Allí estaba siempre, en el semáforo, donde moría la A-92 y aquella ciudad hostil se abría ante mi. Yo la veía desde la altura, quizá como metáfora. No recuerdo cómo iba vestida, pero lo que sí recuerdo es que era mayor, muy mayor, vestida de colores oscuros y con ropa raída. Con arrugas en la cara, quizá tantas como penas llevara en el cuerpo. Y con gesto entre enfadado y cansado.
Vendía pañuelos, dos o tres paquetes, por entre los coches mientras estaban parados. Desde mi posición de no-cliente veía las reacciones de los conductores. Desde la indiferencia hasta la lástima. Supongo que habría perdido la cuenta de las ventanas cerradas que se habría encontrado, incluso en verano. Yo hubiera sido uno de ellos. Pero allí seguía, moviéndose entre los coches, con el paso cansado de los años y la certidumbre de un futuro a juego con su atuendo.

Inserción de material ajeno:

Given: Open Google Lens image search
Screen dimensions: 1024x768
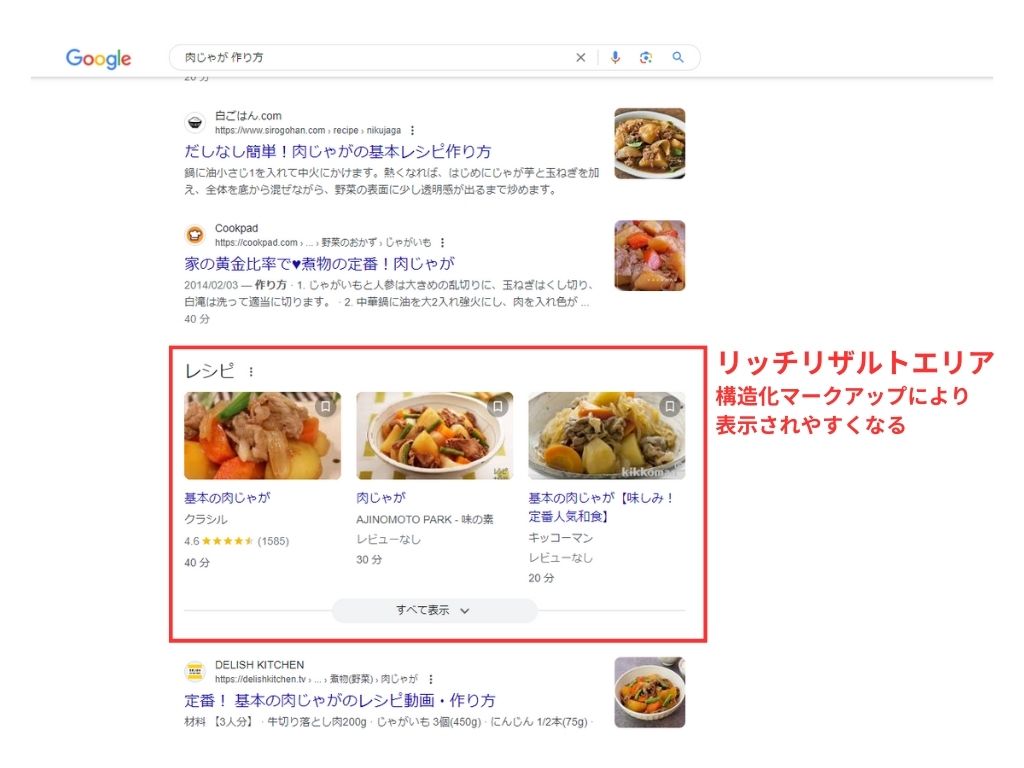Looking at the screenshot, I should pyautogui.click(x=645, y=57).
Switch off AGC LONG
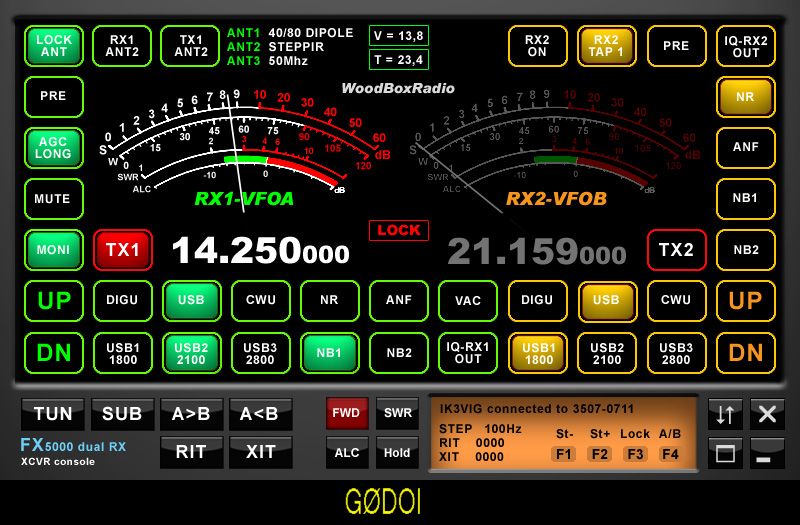The width and height of the screenshot is (800, 525). tap(53, 148)
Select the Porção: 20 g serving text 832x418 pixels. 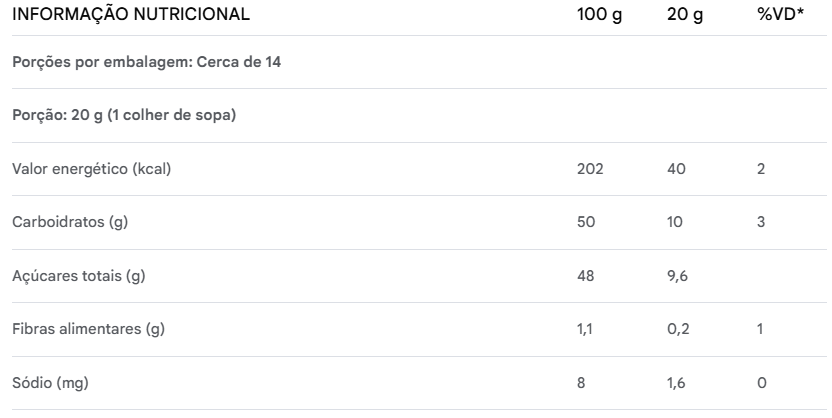124,115
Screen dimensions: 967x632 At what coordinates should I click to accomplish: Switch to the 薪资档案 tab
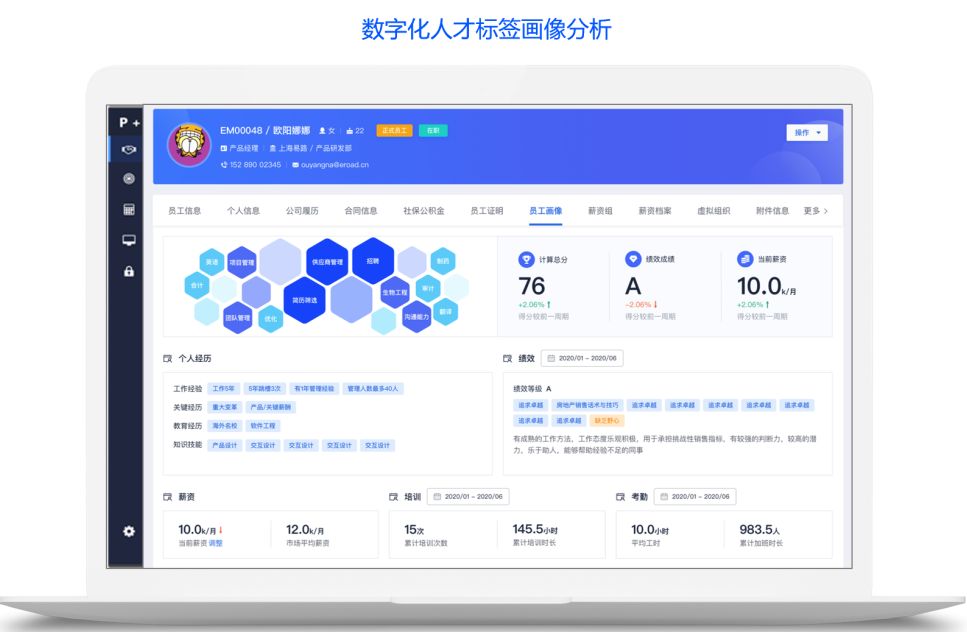click(x=655, y=211)
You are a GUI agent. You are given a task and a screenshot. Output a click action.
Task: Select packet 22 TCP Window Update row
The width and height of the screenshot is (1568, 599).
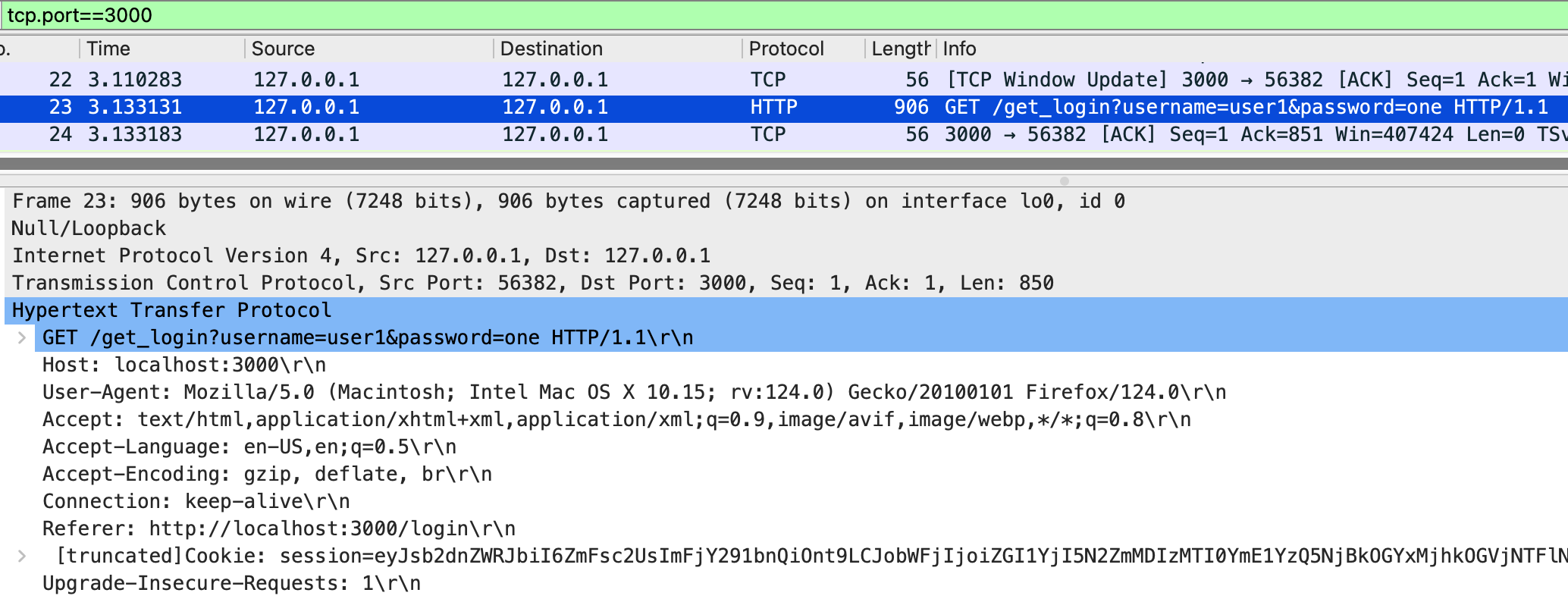(x=758, y=80)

Muchas noches, mientras estaba estudiando, pensaba en si no acabaría un día así. Y aún hoy me lo pregunto, con la supuesta estabilidad de un sueldo de ese Gran Hermano que es hoy el Estado moderno y benefactor, esa Santísima Trinidad laica. Y, tal y como está el panorama, tampoco es mala idea pensarlo.